**WORK REQUIRED**.
Let the answer be the lines from the one with "Task: Expand the Prime dropdown in navigation" to the end of the entries, copied exactly with both boundary lines kept.

^^^^^^^^

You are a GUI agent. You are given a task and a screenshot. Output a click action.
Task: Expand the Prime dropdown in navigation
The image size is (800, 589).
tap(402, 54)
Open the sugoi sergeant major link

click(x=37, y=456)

^^^^^^^^

**EXERCISE RESPONSE**.
Task: Expand the Prime dropdown in navigation
The image size is (800, 589).
tap(402, 54)
Open the sugoi sergeant major link

click(x=37, y=456)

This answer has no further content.